If there were an empowered laboratory workforce, it might just work as Ginkgo claims their labs work. From a business perspective you want the projects to all work out. Need a protein? Here you go. Need a test? Here you go. The problem is spelled out in the Cargo Cult Science speech. It's not a question of how to arrange things differently, like the coconut headsets. There is a fundamental misunderstanding. 

Theoretically Ginkgo would be the empowered laboratory workforce. Someone with power applies skepticism to the claims of those in their group. They send the research out for testing. The testing is done in the empowered laboratory by skilled life long professionals. What Ginkgo does however is not at the skeptical level. They allow for the claims of magical molecules, develop the molecules and they hand them back to the people who thought them up. The original thinkers and Ginkgo have both avoided the empowered laboratory work force. No one has applied the scientific method described in the CCS to put the idea through the black box. Idea in, reality out. 
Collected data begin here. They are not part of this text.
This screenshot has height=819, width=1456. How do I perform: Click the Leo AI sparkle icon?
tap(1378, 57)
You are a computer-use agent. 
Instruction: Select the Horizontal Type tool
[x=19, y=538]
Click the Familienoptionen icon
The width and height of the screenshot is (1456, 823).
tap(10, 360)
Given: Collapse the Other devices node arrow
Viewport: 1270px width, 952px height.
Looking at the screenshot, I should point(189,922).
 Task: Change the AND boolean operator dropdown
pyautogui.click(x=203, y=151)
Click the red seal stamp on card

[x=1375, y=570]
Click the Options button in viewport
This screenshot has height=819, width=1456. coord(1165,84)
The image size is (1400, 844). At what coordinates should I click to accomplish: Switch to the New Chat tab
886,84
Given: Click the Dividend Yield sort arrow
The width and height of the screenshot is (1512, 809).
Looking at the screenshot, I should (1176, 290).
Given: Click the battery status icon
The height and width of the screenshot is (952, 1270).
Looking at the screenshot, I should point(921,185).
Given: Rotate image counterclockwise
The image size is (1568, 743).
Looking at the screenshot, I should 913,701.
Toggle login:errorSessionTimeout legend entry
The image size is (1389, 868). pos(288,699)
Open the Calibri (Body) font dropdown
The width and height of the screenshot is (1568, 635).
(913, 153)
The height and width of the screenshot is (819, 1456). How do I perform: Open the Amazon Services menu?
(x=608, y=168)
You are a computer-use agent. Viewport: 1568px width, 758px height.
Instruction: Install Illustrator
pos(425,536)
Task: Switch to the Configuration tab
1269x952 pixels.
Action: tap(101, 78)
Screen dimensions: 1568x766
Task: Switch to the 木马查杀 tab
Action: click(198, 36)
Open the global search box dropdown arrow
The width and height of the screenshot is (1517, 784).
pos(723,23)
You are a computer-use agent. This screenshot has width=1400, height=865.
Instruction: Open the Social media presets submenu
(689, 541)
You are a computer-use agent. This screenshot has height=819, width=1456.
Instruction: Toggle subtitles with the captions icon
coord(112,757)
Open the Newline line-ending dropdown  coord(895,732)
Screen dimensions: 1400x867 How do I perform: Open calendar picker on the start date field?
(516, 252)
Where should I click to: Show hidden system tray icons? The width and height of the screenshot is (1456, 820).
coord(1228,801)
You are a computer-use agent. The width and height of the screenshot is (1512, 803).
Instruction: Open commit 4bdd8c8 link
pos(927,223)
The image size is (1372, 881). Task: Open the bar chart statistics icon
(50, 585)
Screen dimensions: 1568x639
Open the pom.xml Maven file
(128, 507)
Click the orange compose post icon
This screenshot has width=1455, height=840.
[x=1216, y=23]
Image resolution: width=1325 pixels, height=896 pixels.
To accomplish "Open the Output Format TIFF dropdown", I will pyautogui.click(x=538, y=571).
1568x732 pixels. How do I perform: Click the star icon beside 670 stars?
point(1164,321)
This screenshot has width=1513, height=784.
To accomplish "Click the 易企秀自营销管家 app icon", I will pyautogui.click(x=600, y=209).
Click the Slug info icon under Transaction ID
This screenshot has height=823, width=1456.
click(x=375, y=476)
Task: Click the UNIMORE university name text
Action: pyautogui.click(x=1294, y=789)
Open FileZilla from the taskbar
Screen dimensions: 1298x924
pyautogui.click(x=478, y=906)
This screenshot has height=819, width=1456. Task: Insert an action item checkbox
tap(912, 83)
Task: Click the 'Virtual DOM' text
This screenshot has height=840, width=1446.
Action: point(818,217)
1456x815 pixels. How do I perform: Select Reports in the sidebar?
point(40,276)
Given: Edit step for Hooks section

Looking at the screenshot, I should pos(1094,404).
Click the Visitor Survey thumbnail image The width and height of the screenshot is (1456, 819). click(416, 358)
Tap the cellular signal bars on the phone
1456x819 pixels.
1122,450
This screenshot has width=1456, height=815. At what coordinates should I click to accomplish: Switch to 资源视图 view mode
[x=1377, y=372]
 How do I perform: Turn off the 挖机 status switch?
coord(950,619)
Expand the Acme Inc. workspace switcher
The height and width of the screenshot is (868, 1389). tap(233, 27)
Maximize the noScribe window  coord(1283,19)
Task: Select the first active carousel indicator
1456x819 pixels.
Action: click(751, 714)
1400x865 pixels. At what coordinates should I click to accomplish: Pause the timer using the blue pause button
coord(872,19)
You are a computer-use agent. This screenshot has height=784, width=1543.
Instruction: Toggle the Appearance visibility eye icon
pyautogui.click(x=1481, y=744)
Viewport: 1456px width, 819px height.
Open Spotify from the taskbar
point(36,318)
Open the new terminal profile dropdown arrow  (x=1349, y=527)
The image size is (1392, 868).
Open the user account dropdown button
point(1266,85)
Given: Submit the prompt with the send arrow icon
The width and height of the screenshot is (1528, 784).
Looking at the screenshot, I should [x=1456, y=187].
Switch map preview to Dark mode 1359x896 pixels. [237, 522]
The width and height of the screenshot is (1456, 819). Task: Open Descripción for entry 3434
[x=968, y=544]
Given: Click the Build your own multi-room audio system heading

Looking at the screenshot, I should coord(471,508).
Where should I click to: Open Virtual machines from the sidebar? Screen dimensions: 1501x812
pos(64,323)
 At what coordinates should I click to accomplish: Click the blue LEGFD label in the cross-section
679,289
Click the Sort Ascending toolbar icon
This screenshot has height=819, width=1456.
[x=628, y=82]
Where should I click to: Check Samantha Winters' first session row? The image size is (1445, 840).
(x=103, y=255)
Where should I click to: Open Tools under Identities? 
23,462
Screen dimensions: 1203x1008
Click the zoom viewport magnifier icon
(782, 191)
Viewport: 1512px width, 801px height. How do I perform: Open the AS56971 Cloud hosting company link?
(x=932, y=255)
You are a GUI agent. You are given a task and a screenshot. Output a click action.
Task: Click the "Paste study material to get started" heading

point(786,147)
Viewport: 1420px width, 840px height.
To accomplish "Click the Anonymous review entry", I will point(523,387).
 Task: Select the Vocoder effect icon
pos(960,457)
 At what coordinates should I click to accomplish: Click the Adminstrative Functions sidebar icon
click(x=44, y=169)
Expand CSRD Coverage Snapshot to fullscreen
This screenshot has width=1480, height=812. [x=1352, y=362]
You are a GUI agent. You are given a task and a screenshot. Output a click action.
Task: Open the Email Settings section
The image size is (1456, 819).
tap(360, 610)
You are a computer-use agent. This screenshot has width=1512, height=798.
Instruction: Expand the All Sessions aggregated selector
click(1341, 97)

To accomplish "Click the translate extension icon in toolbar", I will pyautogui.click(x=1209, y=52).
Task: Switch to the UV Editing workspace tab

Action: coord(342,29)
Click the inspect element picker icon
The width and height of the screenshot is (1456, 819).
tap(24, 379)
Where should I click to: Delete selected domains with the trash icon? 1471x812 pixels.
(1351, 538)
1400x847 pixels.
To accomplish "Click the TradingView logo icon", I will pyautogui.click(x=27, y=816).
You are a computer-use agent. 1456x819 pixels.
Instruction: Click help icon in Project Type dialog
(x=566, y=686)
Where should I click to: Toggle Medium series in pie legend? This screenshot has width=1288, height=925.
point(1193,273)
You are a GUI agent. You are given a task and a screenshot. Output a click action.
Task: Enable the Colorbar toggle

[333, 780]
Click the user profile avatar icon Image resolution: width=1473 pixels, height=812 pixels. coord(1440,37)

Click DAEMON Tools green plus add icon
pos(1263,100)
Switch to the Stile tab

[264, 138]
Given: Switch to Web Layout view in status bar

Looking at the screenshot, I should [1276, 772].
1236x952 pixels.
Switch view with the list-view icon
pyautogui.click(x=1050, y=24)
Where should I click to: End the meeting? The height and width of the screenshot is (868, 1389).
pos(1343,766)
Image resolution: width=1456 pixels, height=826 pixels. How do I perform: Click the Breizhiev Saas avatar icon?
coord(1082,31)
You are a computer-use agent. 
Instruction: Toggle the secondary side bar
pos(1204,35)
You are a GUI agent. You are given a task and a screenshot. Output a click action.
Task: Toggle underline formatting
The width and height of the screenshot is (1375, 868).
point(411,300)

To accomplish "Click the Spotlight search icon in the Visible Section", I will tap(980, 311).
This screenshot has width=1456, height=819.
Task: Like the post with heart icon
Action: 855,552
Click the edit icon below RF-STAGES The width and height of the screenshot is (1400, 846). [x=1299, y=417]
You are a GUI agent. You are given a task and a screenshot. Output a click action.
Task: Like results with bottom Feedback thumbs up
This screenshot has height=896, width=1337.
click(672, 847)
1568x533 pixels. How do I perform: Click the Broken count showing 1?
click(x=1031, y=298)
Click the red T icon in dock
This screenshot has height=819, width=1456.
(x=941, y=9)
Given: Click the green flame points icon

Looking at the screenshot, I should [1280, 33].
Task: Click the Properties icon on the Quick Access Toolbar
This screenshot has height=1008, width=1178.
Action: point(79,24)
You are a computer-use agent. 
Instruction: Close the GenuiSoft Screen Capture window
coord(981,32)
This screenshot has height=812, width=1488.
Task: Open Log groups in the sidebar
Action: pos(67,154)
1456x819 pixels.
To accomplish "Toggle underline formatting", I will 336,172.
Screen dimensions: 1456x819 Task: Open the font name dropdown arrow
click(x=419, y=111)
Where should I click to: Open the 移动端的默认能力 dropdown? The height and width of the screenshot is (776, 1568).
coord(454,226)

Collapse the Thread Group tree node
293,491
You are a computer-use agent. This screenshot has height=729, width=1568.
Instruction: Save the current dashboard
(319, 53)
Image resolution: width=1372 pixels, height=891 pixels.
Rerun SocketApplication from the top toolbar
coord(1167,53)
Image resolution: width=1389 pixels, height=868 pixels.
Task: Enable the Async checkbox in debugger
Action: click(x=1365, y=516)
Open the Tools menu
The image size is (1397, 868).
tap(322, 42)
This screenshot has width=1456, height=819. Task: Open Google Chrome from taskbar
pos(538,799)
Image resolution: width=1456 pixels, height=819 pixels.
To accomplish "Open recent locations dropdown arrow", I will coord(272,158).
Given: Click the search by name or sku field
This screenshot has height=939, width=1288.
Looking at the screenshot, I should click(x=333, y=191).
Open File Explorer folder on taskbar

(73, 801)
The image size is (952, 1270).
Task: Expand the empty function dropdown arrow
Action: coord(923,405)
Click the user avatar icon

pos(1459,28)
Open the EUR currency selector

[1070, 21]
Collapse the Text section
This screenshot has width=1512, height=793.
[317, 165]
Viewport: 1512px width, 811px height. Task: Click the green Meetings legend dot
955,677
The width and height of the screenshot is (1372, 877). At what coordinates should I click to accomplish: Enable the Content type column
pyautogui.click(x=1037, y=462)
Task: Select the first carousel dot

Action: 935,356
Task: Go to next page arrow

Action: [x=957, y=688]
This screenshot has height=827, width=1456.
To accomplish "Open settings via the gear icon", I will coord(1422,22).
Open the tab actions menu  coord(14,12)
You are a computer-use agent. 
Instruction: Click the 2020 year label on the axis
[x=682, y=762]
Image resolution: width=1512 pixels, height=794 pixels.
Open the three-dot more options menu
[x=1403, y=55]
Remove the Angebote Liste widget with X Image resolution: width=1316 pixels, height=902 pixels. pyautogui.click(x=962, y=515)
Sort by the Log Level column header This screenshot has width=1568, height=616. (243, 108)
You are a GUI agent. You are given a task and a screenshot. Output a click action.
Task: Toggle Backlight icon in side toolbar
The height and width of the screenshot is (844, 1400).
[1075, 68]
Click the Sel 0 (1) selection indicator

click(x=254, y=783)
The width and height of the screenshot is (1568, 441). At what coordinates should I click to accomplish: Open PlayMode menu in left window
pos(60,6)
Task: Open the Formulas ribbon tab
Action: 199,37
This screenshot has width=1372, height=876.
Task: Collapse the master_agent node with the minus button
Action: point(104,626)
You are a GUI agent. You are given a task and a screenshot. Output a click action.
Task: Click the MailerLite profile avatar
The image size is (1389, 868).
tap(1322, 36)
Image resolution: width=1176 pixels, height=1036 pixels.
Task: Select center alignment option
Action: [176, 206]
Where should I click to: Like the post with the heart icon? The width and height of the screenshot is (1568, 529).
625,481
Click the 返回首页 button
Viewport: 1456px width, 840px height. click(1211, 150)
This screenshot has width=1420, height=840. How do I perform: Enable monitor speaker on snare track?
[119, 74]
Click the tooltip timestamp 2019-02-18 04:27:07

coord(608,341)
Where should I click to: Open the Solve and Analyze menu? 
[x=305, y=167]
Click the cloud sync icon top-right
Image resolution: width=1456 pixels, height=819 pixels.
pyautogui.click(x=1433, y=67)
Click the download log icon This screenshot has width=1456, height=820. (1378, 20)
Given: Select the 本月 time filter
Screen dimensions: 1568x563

Half of the NIH $39B budget should go towards laboratories that test the work done by the grantees who receive the other half of the budget. 

Just as we saw with the e-mail between Collins and Fauci, forcing desired outcomes is how science is conducted at the highest levels. "This proposal from the three fringe epidemiologists who met with the Secretary seems to be getting a lot of attention-and even a signature from Nobel Prize winner Mike Leavitt at Stanford. There needs to be a quick and devastating published take down of its premises. I don't see anything like that on line yet. Is it on it underway?" - Francis Collins to Anthony Fauci

The empowered laboratory workforce would be interested in the database at the Wuhan lab. It would be easy to discover if they had anything to do with Sars-Cov2 if they had laboratory evidence. Collins and Fauci would not know how to find it. They wouldn't know what to look for. Instead they wield the kind of power that says, "write a paper and have it published in a major journal that disputes the ideas we can not abide". How does a scientist dispute ideas that may be true? Step one: Avoid the evidence!

Ginkgo has a similar scientific method. A company comes to them needing one of the many services. Let's say they want a protein made and manufactured to be sold as a drug delivery product. The company tells Ginkgo what the protein will do once it is made. Ginkgo makes the protein. They hand it back. The company now has to prove that the protein does what they said it will do. Sars Cov2 did not come from a lab in Wuhan and this new protein will deliver drugs to specific cells. If anyone says otherwise, take them down in the journals. 

What then is Ginkgos role in the success of their business partner? None. They take the money if the company succeeds at getting their desired outcome.

The desired outcome is not the actual outcome most of the time. The truth (reality) is tough. If you make widgets on an assembly line your job is well defined. If you make antibodies that bind to specific proteins you are making widgets. The complicated nature of the work is higher than that of the assembly line worker. The difference is akin to a person who makes cakes versus someone who makes rocket engines. If your job is to convince others that the widgets cure cancer, you are not making widgets. You work in advertising. You sell your companies product. You sell whatever they tell you to sell. The highest ranking officials tell you what the desired product will do. Everybody else lives and dies on whether or not the desired product does what it is supposed to do. 

Will Ginkgo Bioworks fail? It's not up to them. It depends on chance. Luck. Will their business model allow them to land that one product that will make them the kind of money they have structured into their payoff system? It's not up to them. They are on a fishing expedition.